Implementation idea for unboxed polymorphic types
Richard Eisenberg
eir at cis.upenn.edu
Mon Nov 16 00:41:19 UTC 2015
After reading Francesco's original post, I immediately thought of Ömer's proposed approach, of using Template Haskell to produce the right data family instances. But I don't see why you'd need quoting at constructor calls. Couldn't you just have a type class like `PointFamily`? I'd be more interested to see client code in Ömer's version than the TH generation code.

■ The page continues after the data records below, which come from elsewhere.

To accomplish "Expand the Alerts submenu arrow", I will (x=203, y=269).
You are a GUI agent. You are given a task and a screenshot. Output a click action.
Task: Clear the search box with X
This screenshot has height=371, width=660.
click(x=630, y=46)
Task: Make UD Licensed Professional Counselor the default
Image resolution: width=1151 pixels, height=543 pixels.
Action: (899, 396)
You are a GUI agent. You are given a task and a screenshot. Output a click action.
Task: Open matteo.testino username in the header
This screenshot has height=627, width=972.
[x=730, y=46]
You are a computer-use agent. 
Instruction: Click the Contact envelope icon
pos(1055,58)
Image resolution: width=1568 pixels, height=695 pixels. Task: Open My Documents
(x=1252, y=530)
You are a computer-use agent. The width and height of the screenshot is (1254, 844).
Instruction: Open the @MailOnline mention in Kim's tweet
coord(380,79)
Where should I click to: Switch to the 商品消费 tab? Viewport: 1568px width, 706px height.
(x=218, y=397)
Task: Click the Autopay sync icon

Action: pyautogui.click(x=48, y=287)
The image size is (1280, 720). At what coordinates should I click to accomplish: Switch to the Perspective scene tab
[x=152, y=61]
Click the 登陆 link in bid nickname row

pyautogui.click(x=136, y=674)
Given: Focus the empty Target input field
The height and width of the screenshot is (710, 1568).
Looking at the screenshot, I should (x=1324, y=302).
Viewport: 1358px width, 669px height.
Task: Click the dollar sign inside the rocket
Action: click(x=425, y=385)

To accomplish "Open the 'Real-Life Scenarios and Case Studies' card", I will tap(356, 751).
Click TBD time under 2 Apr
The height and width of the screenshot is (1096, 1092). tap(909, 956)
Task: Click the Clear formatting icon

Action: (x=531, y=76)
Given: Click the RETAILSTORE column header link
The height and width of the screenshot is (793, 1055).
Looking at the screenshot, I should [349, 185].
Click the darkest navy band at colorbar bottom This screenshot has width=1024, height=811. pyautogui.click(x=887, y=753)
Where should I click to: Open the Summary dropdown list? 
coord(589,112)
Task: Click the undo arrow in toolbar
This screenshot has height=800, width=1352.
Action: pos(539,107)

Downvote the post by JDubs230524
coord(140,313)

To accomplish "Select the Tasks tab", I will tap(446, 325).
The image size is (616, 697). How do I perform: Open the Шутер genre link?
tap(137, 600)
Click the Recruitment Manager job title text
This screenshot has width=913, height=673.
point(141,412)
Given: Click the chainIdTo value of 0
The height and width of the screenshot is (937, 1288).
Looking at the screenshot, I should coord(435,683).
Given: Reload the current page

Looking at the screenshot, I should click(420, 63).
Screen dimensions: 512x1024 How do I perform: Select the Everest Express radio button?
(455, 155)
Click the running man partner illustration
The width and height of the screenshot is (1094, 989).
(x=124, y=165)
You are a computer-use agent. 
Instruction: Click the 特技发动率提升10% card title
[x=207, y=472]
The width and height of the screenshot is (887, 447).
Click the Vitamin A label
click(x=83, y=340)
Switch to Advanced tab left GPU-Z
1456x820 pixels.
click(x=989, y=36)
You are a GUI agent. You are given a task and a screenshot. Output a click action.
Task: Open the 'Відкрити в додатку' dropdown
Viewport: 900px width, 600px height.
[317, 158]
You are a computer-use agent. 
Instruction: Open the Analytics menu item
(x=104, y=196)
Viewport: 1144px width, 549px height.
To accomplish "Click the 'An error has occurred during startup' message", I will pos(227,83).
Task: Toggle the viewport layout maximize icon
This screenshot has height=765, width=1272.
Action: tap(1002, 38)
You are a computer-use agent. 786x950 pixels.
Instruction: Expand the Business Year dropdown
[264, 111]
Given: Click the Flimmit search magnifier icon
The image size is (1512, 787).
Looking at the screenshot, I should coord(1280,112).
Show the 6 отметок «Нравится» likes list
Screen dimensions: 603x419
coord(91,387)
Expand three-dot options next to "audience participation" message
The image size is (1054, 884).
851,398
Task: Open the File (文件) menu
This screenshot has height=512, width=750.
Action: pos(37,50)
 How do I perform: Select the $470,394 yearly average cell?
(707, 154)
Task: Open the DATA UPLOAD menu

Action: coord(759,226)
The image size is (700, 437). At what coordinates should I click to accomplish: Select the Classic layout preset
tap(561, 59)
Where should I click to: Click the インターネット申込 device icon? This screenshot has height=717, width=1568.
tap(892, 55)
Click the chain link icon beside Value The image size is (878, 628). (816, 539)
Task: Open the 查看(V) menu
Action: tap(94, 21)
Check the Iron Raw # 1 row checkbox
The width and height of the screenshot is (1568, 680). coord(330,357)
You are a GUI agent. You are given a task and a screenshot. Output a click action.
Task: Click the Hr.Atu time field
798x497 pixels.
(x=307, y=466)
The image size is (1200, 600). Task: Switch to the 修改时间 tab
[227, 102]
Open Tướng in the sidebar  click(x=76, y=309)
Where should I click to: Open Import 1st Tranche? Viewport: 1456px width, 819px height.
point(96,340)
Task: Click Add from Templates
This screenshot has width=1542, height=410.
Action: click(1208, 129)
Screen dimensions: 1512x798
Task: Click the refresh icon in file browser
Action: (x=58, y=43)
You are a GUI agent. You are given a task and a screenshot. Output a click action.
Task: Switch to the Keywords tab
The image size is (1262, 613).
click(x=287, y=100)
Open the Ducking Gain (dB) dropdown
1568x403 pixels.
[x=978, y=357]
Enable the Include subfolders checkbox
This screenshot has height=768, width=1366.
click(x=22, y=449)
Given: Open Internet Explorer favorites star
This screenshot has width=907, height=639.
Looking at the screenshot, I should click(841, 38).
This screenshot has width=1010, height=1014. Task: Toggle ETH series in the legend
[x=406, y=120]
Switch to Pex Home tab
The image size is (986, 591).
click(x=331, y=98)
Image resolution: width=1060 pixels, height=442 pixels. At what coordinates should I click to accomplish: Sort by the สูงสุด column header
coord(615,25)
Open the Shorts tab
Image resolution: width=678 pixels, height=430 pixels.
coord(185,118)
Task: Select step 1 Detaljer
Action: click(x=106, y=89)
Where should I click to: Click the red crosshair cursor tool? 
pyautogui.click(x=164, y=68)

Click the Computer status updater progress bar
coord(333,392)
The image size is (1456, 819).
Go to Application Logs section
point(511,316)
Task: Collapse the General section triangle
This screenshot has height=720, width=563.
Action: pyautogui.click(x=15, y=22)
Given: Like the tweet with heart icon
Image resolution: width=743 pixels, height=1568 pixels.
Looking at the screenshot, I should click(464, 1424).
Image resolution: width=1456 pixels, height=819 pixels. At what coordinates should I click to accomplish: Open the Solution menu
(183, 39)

The TH approach would seem to require having a fixed set of specializations, which is a downside. But I'm not sure it's so much of a downside that the approach is unusable.
Richard
On Nov 15, 2015, at 10:08 AM, Ömer Sinan Ağacan <omeragacan at gmail.com> wrote:
> I had started working on exactly the same thing at some point. I had a
> TemplateHaskell-based implementation which _almost_ worked.
>
> The problem was that the syntax was very, very heavy. Because I had to use
> quotes for _every_ constructor application(with explicitly passed types).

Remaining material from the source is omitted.